Department of Orthopaedic Surgery, Duke University Hospital, Durham, NC.
Department of Orthopaedic Surgery, Duke University Hospital, Durham, NC.
J Hand Surg Am. 2023 Nov;48(11):1122-1127. doi: 10.1016/j.jhsa.2023.08.003. Epub 2023 Sep 9.
The purpose of this study was to analyze the quality and readability of the information generated by an online artificial intelligence (AI) platform regarding 4 common hand surgeries and to compare AI-generated responses to those provided in the informational articles published by the American Society for Surgery of the Hand (ASSH) HandCare website.
An open AI model (ChatGPT) was used to answer questions commonly asked by patients on 4 common hand surgeries (carpal tunnel release, cubital tunnel release, trigger finger release, and distal radius fracture fixation). These answers were evaluated for medical accuracy, quality and readability and compared to answers derived from the ASSH HandCare materials.

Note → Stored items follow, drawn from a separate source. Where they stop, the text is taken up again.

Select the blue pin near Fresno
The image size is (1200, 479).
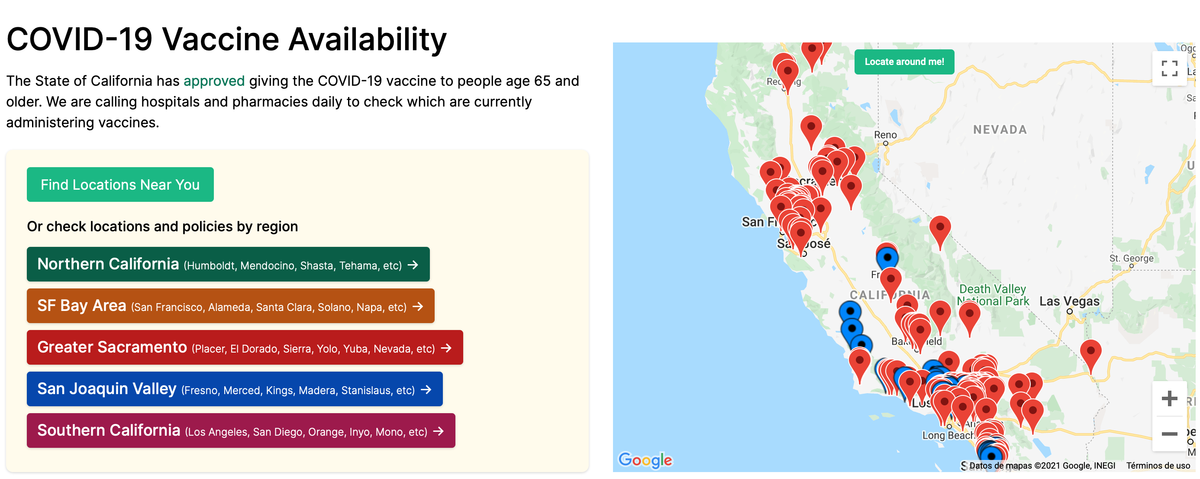[x=886, y=258]
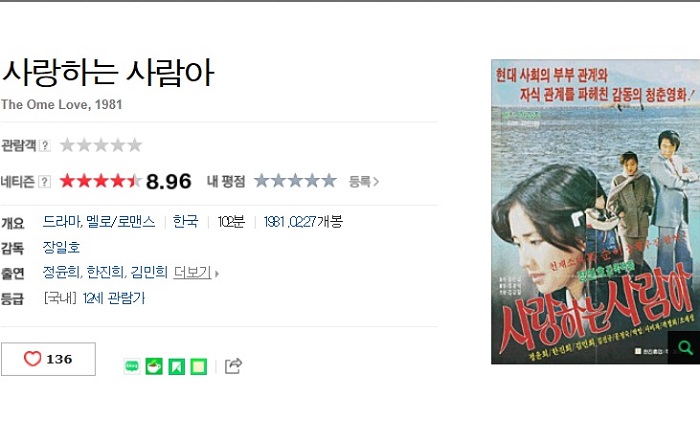This screenshot has height=440, width=700.
Task: Open the 사랑하는 사람아 movie poster image
Action: tap(595, 212)
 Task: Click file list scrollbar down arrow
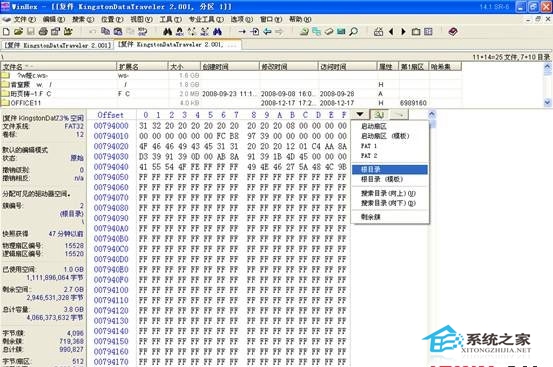pyautogui.click(x=547, y=103)
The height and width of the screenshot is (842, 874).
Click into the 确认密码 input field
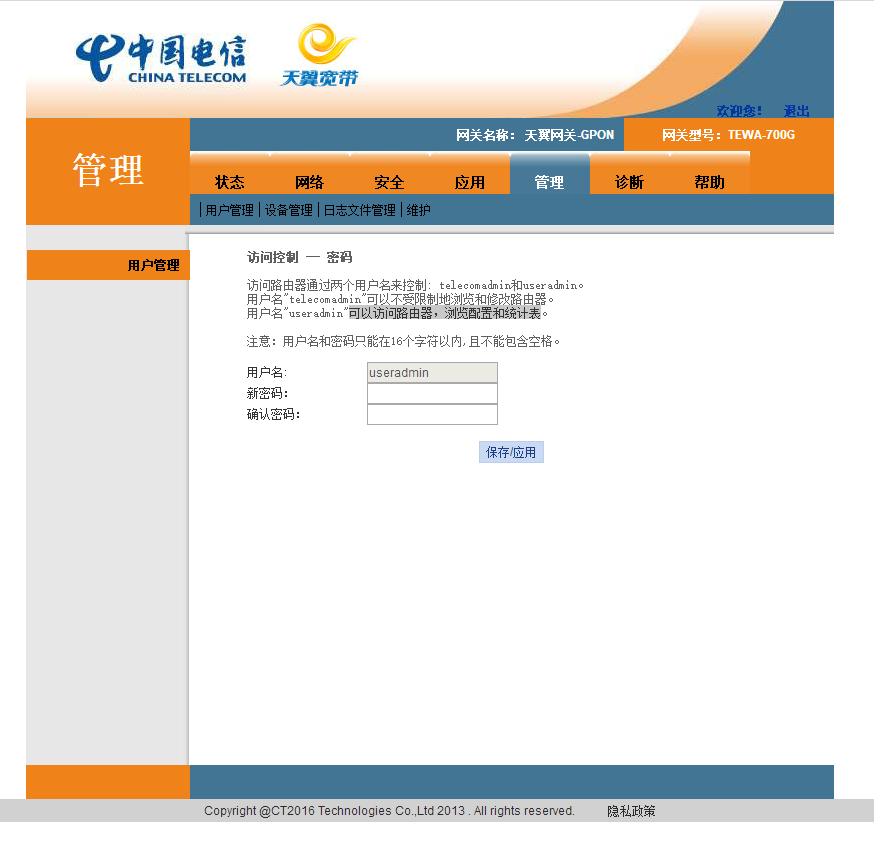pos(432,415)
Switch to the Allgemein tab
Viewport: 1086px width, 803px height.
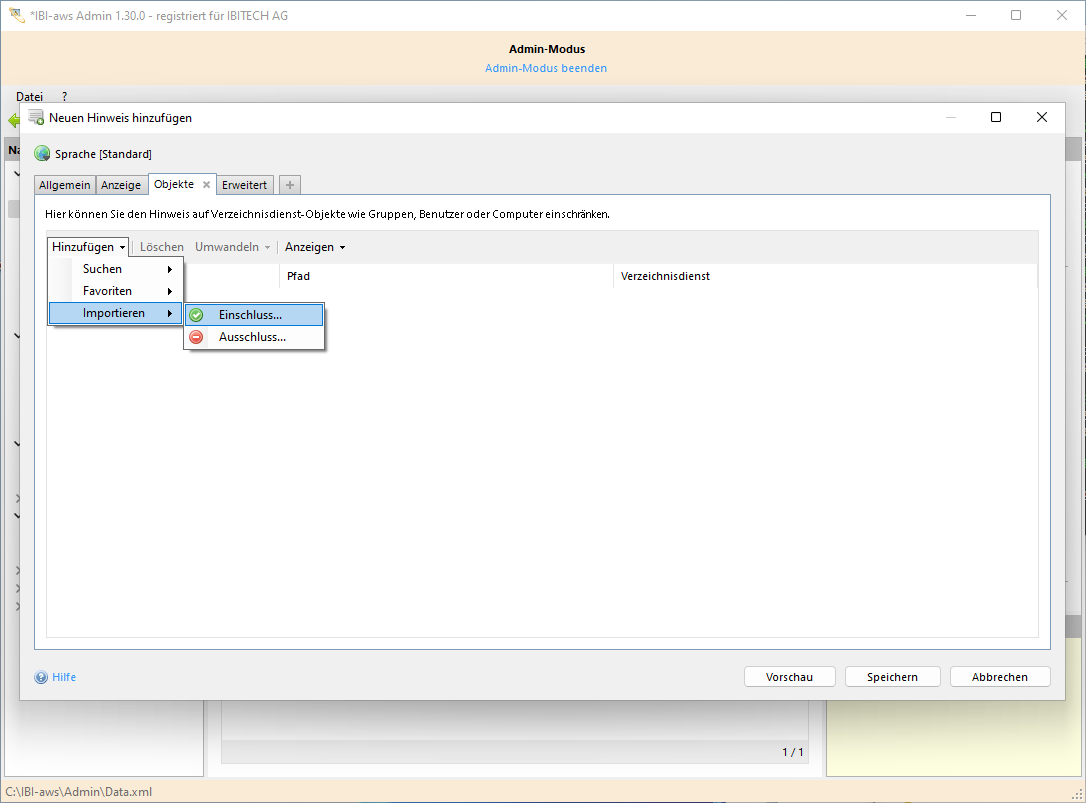(65, 185)
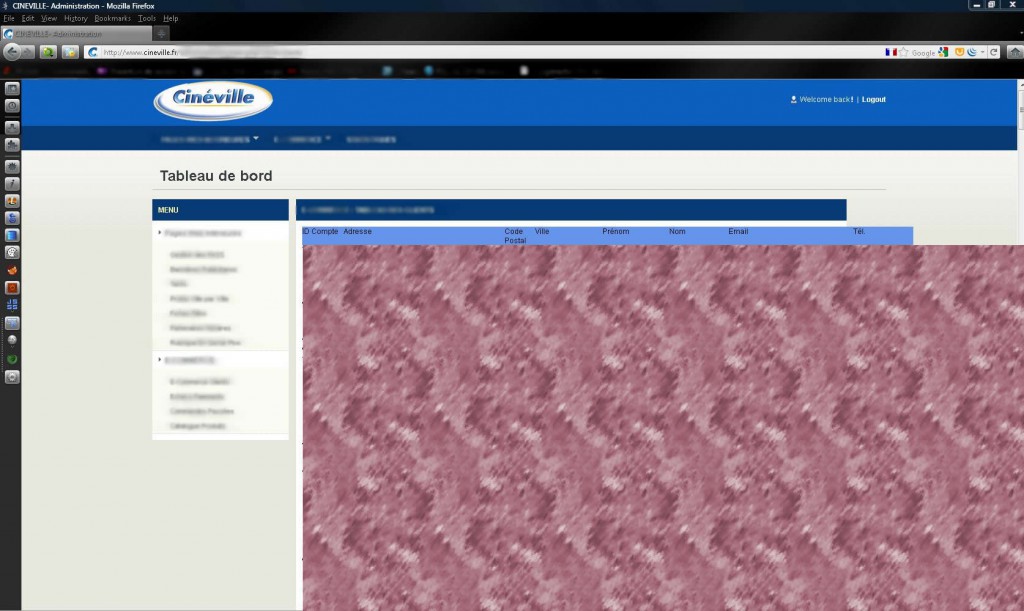Open the dropdown arrow beside the search engine icons

(x=982, y=52)
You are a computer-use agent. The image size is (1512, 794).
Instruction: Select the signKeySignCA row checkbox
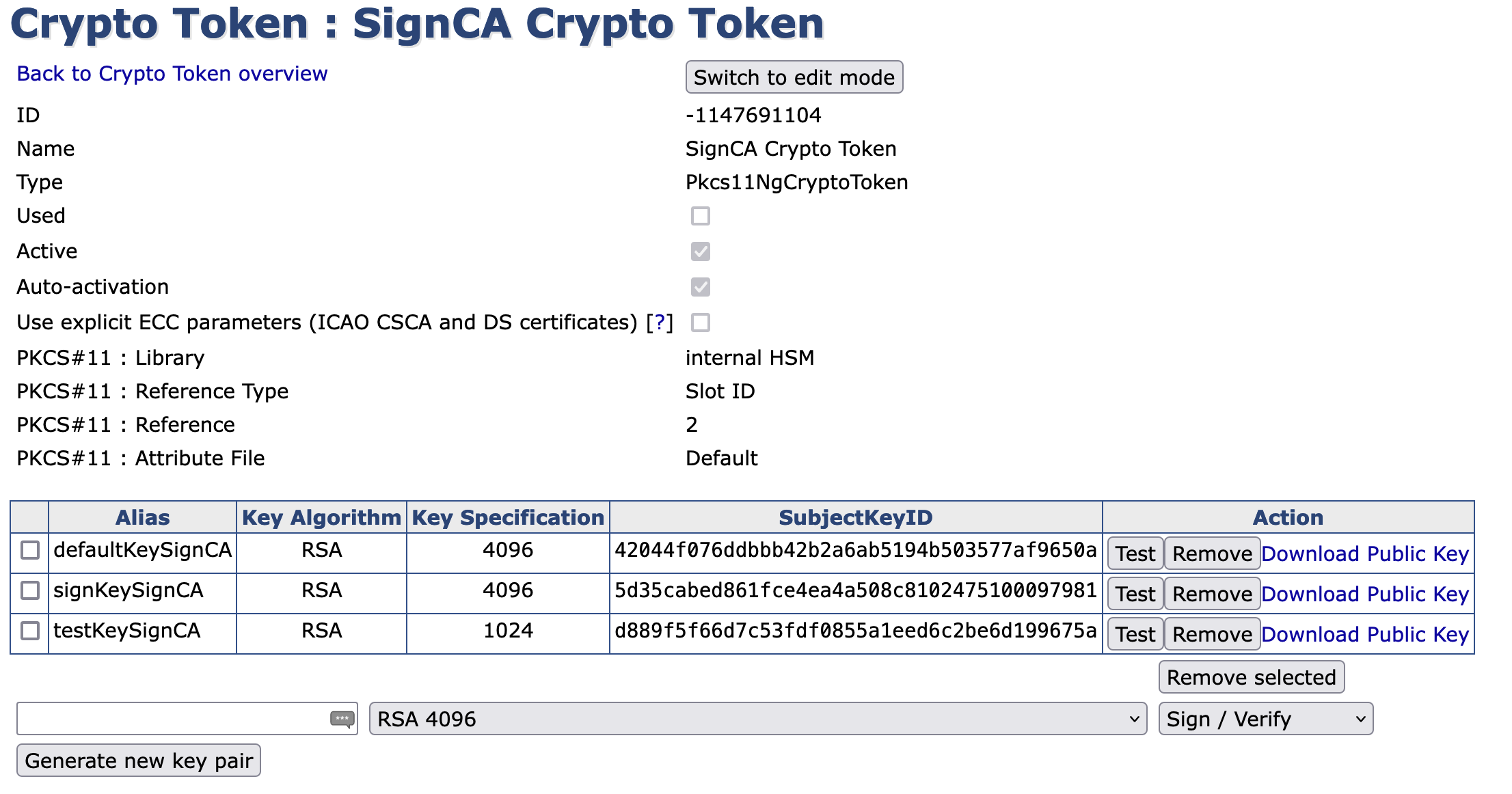pyautogui.click(x=30, y=590)
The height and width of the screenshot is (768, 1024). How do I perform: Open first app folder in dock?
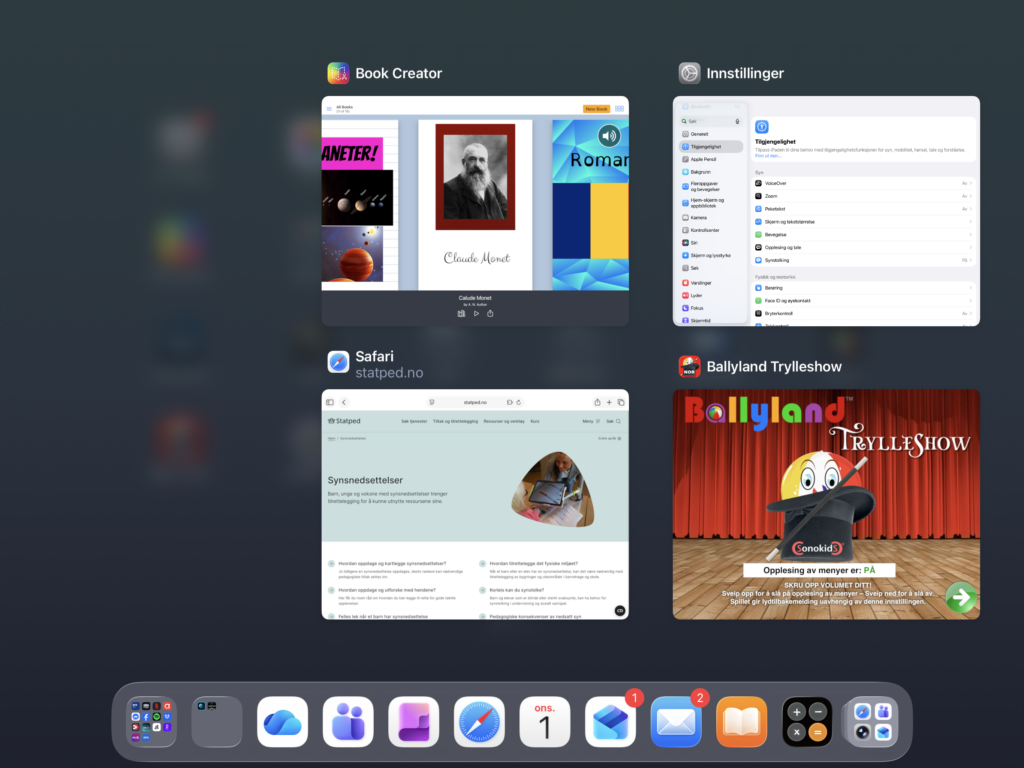[x=151, y=722]
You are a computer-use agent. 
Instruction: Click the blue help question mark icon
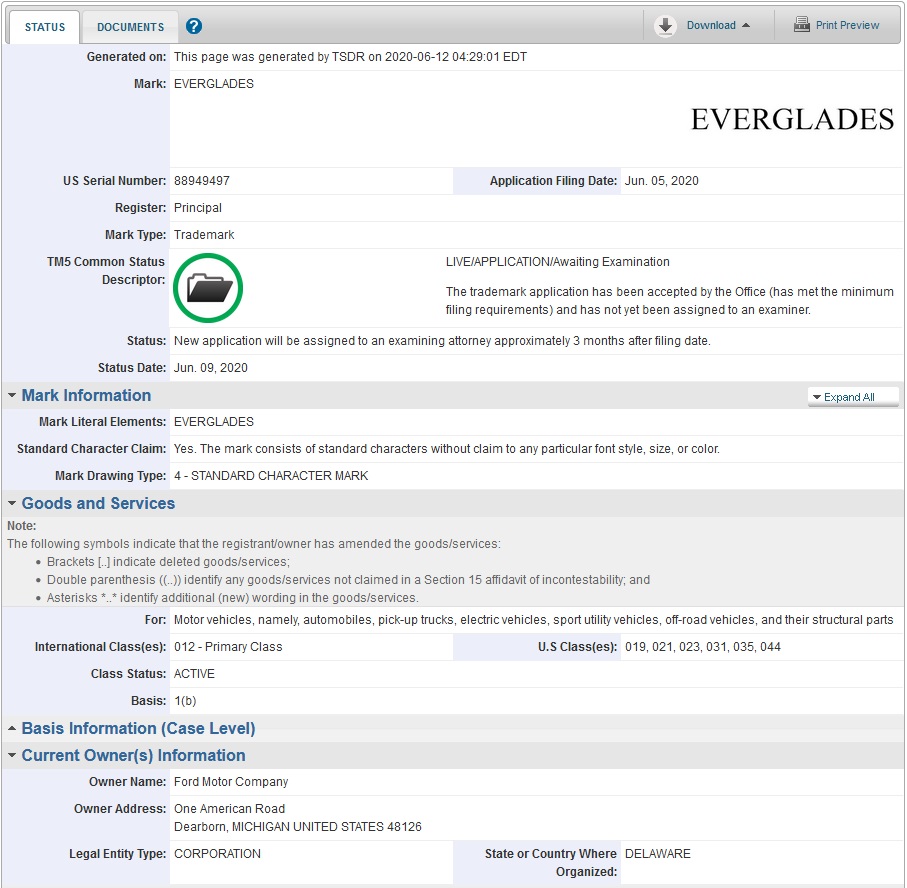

For the AI model, the Journal of the American Medical Association benchmark criteria score was 0/4, and the DISCERN score was 58 (considered good). The areas in which the AI model lost points were primarily related to the lack of attribution, reliability and currency of the source material. For AI responses, the mean Flesch Kinkaid Reading Ease score was 15, and the Flesch Kinkaid Grade Level was 34, which is considered to be college level. For comparison, ASSH HandCare materials scored 3/4 on the Journal of the American Medical Association Benchmark, 71 on DISCERN (excellent), 9 on Flesch Kinkaid Grade Level, and 60 on Flesch Kinkaid Reading Ease score (eighth/ninth grade level).
An AI language model (ChatGPT) provided generally high-quality answers to frequently asked questions relating to the common hand procedures queried, but it is unclear when or where these answers came from without citations to source material. Furthermore, a high reading level was required to comprehend the information presented. The AI software repeatedly referenced the need to discuss these questions with a surgeon, the importance of shared decision-making and individualized care, and compliance with surgeon treatment recommendations.
As novel AI applications become increasingly mainstream, hand surgeons must understand the limitations and ramifications these technologies have for patient care.
本研究旨在分析在线人工智能(AI)平台生成的有关 4 种常见手部手术的信息的质量和可读性,并比较 AI 生成的回复与美国手外科学会(ASSH)HandCare 网站发表的信息文章中提供的回复。
使用开放式 AI 模型(ChatGPT)回答患者经常询问的 4 种常见手部手术(腕管松解术、肘管松解术、扳机指松解术和桡骨远端骨折固定术)的问题。评估这些答案的医学准确性、质量和可读性,并与 ASSH HandCare 材料的答案进行比较。
对于 AI 模型,《美国医学会杂志》基准标准评分为 0/4,DISCERN 评分为 58(良好)。AI 模型失分的主要原因是缺乏对来源材料的归属、可靠性和时效性的说明。对于 AI 回复,Flesch-Kincaid 阅读舒适度得分的平均值为 15,Flesch-Kincaid 年级水平为 34,这被认为是大学水平。相比之下,ASSH HandCare 材料在《美国医学会杂志》基准测试中得分为 3/4,DISCERN 得分为 71(优秀),Flesch-Kincaid 年级水平得分为 9,Flesch-Kincaid 阅读舒适度得分得分为 60(八年级/九年级水平)。
AI 语言模型(ChatGPT)为常见手部手术查询提供了通常高质量的答案,但在没有引用来源材料的情况下,不清楚答案来自何处或何时提供。此外,需要较高的阅读水平才能理解所呈现的信息。AI 软件反复提到需要与外科医生讨论这些问题,强调共同决策和个性化护理的重要性,并遵守外科医生的治疗建议。
随着新型 AI 应用日益普及,手外科医生必须了解这些技术对患者护理的局限性和影响。